LISTED ENTRIES:
[BEGIN]
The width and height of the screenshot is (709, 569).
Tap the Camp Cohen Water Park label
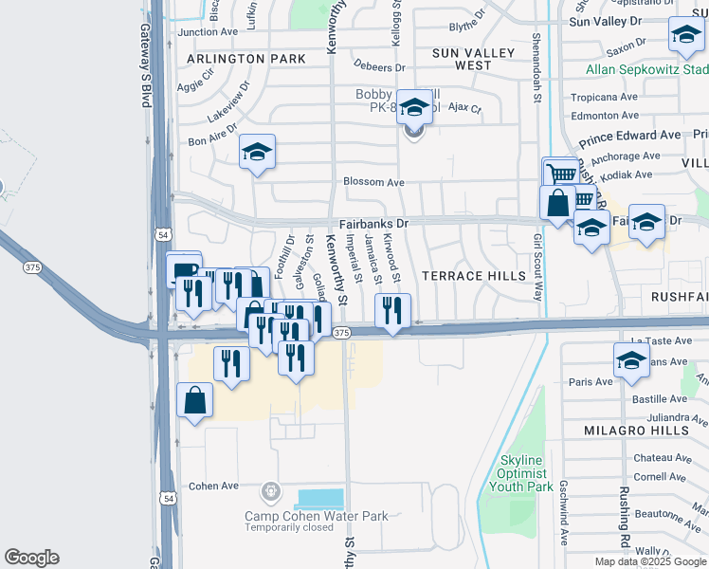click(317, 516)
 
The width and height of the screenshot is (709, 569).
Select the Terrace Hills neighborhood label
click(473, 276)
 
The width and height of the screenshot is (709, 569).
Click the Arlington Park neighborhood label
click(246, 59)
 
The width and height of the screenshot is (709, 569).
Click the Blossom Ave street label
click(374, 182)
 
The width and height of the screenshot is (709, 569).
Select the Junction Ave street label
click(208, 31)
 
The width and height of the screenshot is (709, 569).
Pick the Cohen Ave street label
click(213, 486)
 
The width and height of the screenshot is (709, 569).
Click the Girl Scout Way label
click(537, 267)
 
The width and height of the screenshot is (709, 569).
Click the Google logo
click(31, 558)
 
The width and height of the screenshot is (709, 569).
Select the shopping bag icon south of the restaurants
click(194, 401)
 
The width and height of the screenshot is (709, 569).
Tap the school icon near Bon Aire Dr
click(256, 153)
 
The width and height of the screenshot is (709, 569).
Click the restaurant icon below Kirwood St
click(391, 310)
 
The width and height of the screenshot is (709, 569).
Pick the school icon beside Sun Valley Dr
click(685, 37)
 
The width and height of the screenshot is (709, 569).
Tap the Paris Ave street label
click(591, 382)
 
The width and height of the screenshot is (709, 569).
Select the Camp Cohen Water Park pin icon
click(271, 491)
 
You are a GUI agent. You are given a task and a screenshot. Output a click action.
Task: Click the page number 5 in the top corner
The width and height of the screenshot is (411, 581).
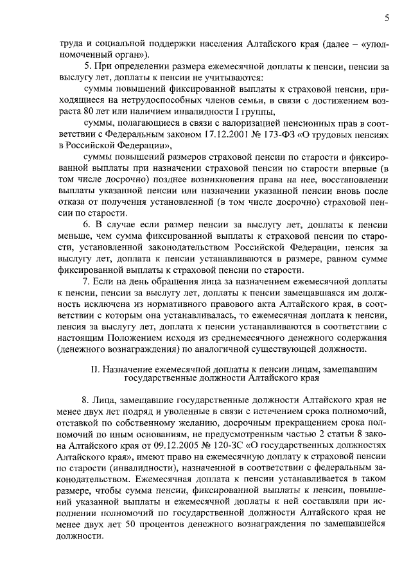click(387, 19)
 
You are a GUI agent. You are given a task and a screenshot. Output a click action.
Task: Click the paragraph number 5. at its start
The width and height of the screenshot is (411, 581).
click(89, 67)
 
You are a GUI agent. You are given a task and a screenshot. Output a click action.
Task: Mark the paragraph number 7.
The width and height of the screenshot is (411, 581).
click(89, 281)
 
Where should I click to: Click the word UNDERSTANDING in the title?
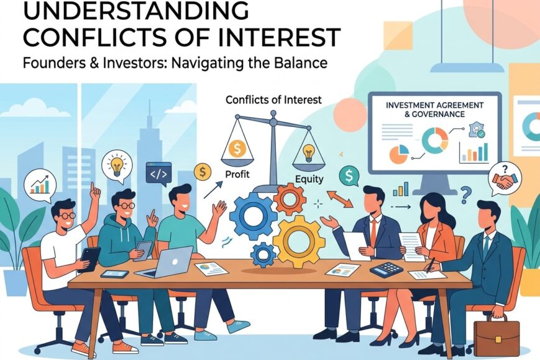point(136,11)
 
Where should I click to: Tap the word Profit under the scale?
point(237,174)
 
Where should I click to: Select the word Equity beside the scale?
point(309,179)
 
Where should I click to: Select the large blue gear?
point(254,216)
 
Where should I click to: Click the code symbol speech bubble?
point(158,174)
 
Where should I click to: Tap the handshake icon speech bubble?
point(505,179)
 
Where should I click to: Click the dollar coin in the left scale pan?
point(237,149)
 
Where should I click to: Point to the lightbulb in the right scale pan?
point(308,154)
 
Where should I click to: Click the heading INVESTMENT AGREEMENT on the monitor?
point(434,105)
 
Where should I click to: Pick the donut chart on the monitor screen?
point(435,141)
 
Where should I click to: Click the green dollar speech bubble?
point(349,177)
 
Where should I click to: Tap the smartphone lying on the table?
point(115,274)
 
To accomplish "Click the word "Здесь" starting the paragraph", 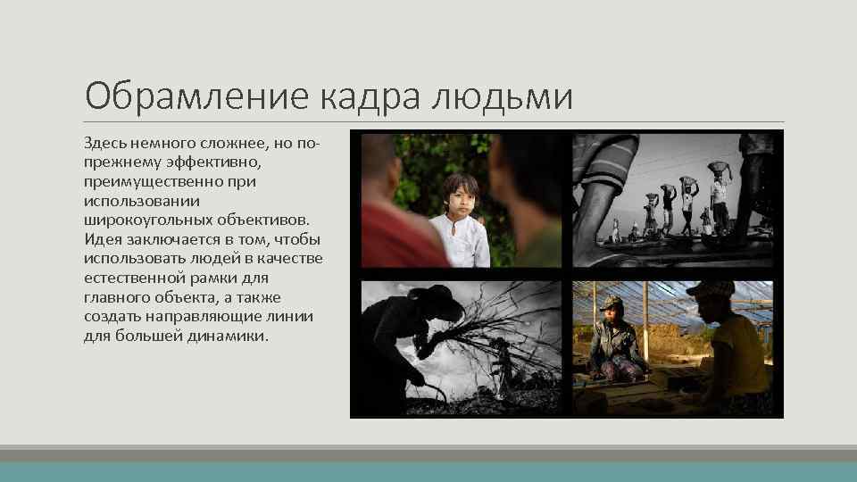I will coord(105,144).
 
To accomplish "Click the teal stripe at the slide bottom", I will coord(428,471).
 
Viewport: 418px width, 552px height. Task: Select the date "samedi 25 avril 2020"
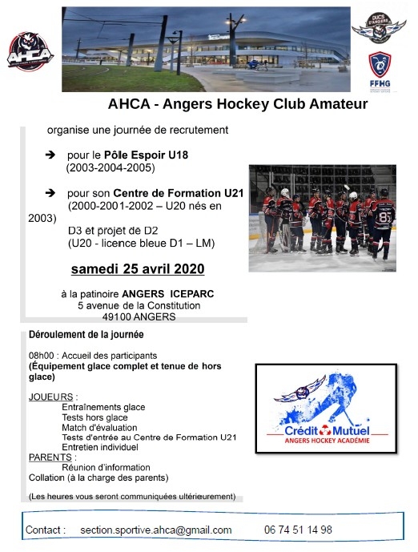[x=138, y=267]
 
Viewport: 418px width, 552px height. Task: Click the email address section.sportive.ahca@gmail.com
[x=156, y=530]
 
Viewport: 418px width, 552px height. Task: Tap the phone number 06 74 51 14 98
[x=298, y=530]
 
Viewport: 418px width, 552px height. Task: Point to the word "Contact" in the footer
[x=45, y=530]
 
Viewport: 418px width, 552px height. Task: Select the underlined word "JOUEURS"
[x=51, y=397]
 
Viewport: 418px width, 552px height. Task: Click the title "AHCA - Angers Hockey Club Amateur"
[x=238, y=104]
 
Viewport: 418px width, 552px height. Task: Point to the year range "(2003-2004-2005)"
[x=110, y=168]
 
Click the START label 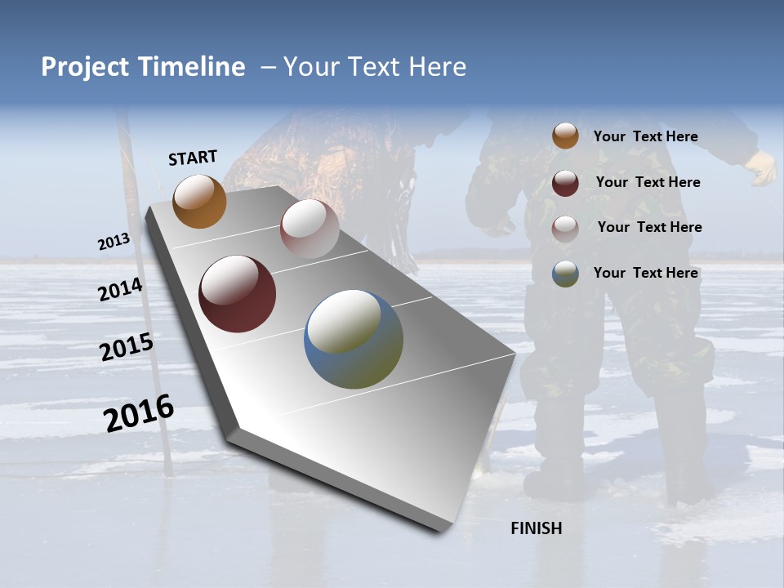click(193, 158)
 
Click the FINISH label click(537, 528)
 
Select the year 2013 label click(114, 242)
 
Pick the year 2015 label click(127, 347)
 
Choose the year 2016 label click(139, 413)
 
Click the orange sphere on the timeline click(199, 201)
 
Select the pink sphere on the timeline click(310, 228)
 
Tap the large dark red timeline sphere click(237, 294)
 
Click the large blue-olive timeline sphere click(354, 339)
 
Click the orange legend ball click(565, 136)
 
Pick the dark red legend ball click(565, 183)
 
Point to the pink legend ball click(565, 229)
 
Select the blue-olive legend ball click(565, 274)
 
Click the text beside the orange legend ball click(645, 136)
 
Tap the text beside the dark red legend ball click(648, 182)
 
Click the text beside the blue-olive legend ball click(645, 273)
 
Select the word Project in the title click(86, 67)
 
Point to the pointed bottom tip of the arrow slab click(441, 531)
[END]
[BEGIN]
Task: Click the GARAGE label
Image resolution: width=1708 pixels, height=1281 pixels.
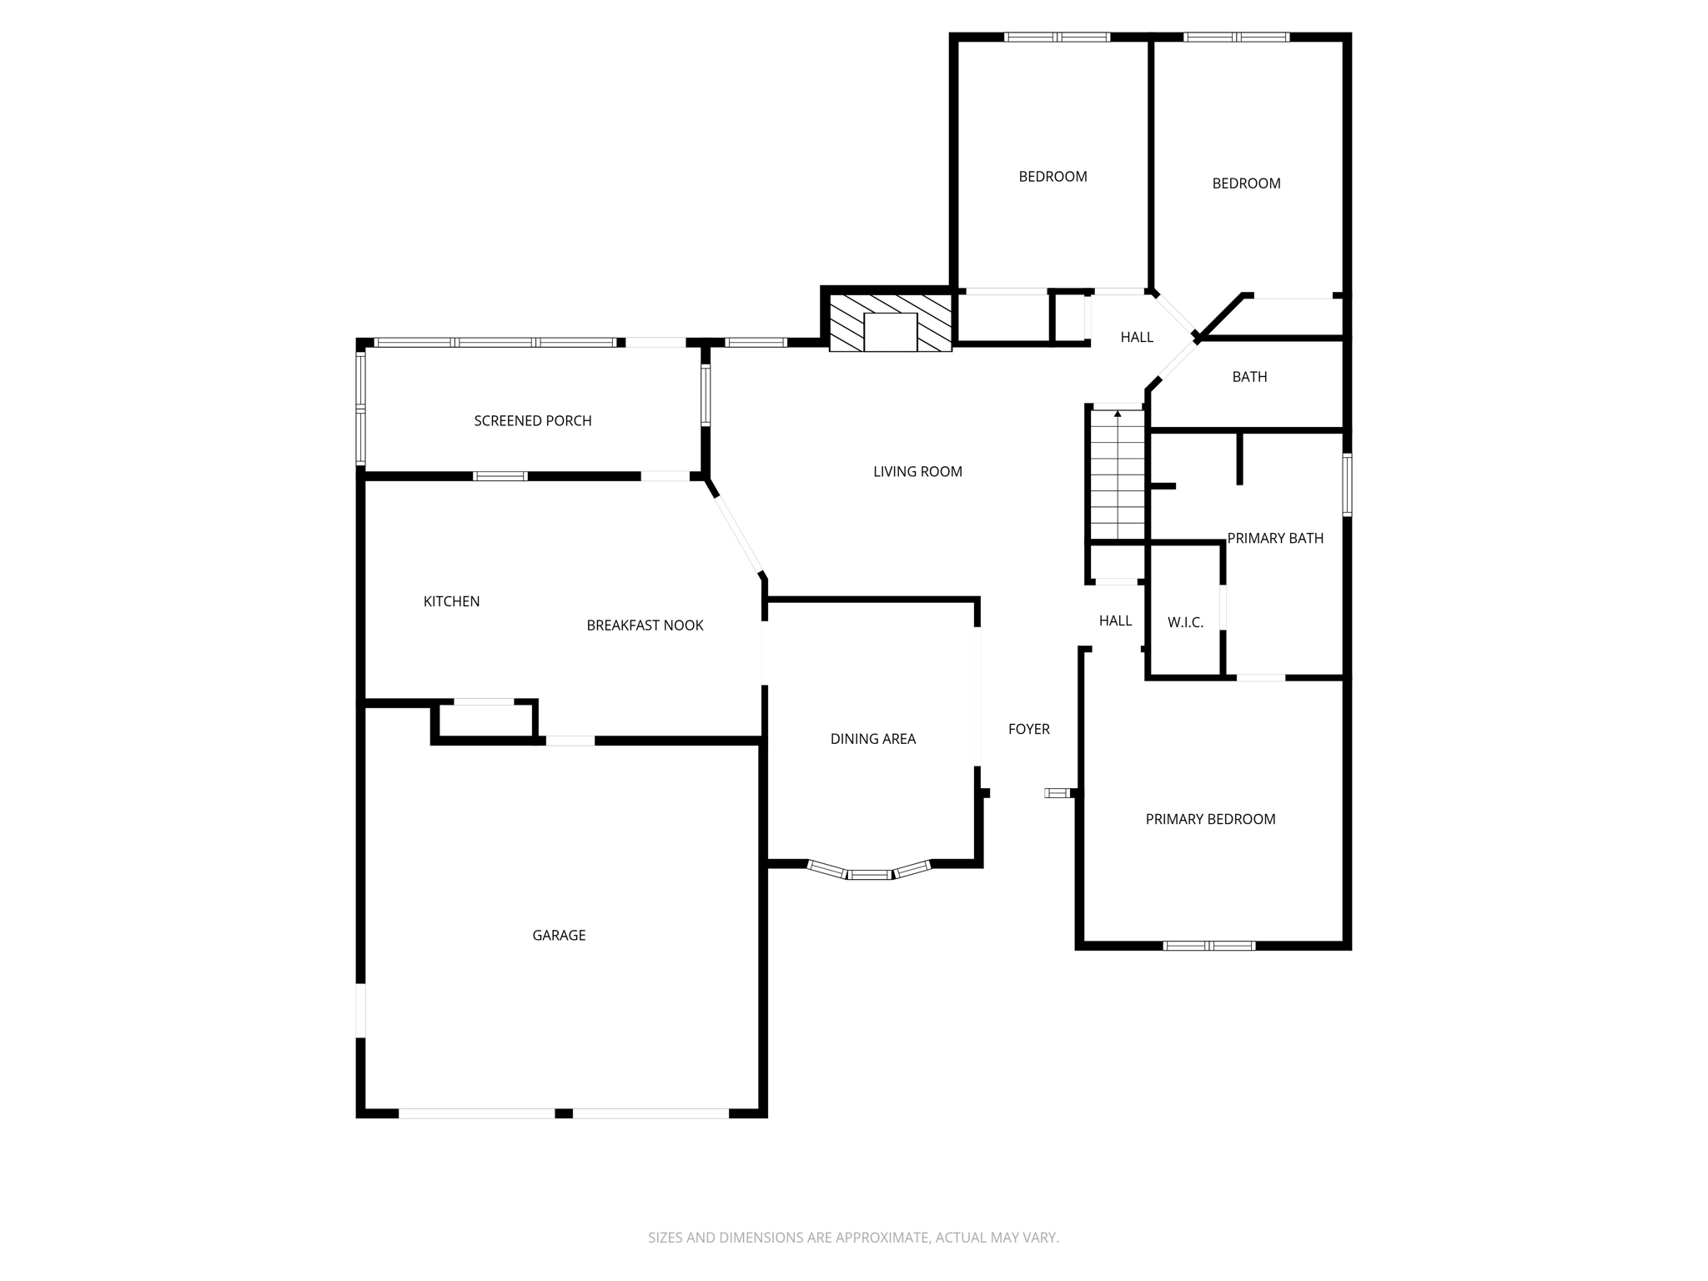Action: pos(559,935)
[END]
[BEGIN]
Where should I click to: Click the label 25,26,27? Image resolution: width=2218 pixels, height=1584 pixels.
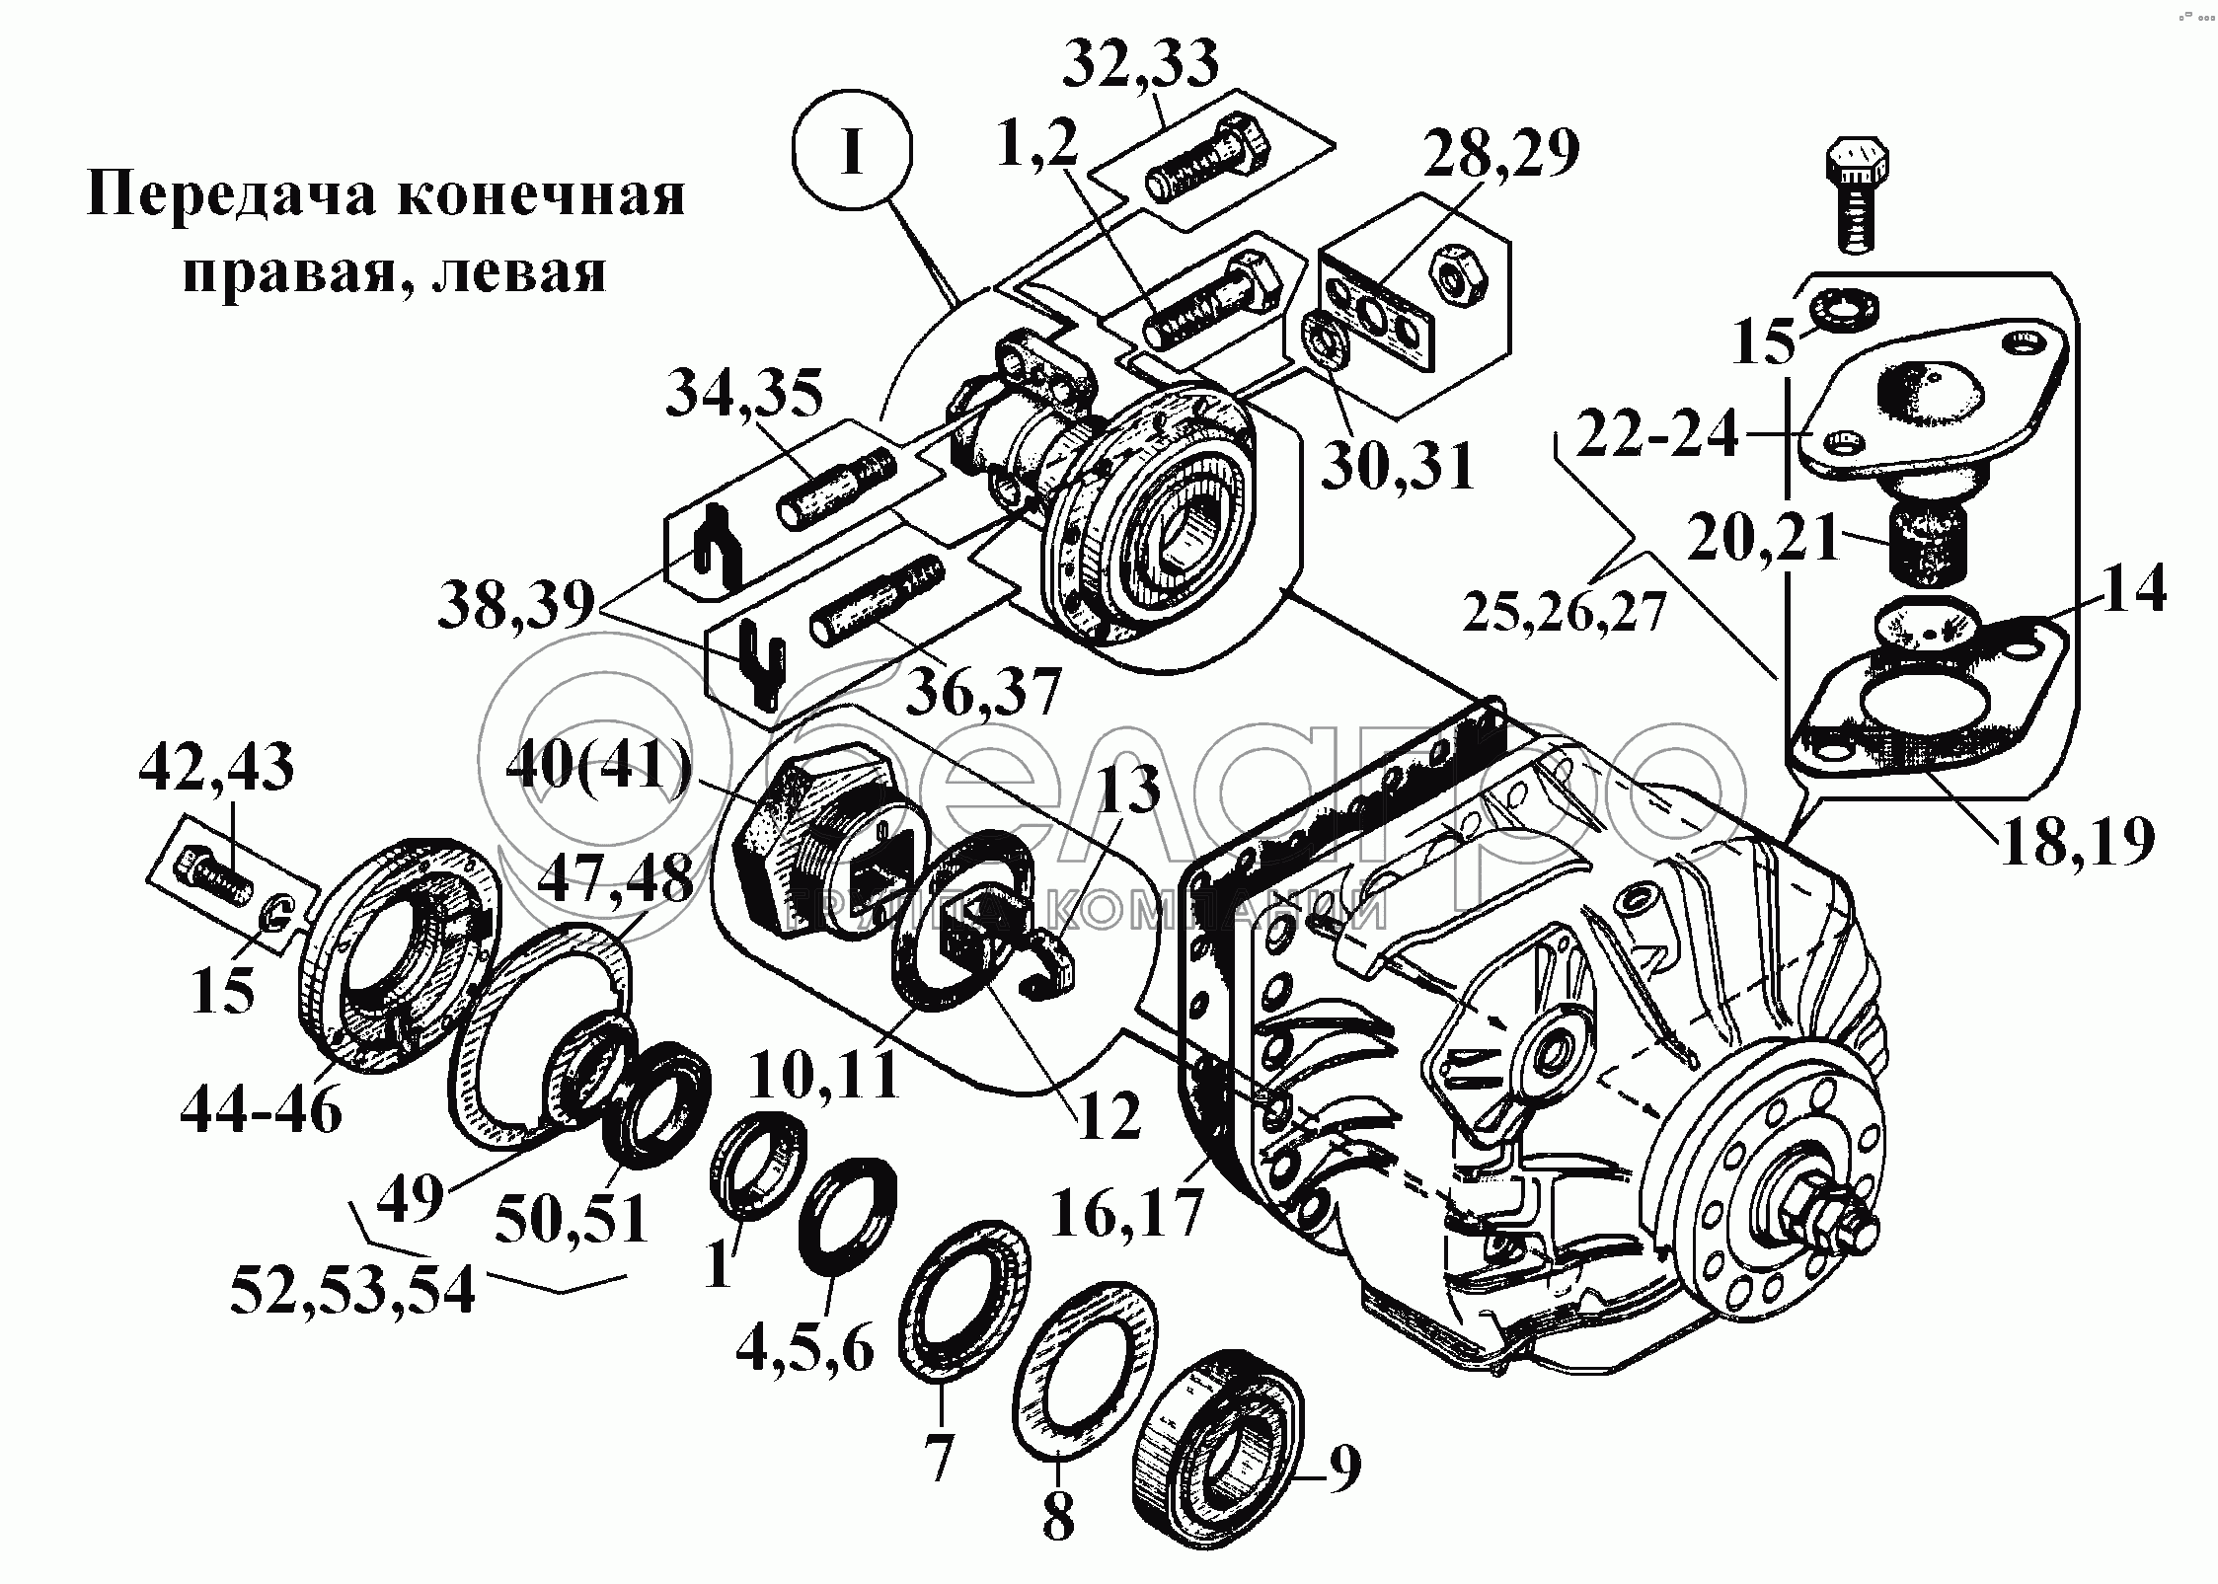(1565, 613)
[END]
TO BE DONE: Reproduce the items starting at the line containing "Tap the text" and ending at the line containing "Point to the pointed", including both of those lines.

SOLUTION:
Tap the text beside the dark red legend ball click(648, 182)
 
Click the text beside the blue-olive legend ball click(645, 273)
 
Select the word Project in the title click(86, 67)
 
Point to the pointed bottom tip of the arrow slab click(441, 531)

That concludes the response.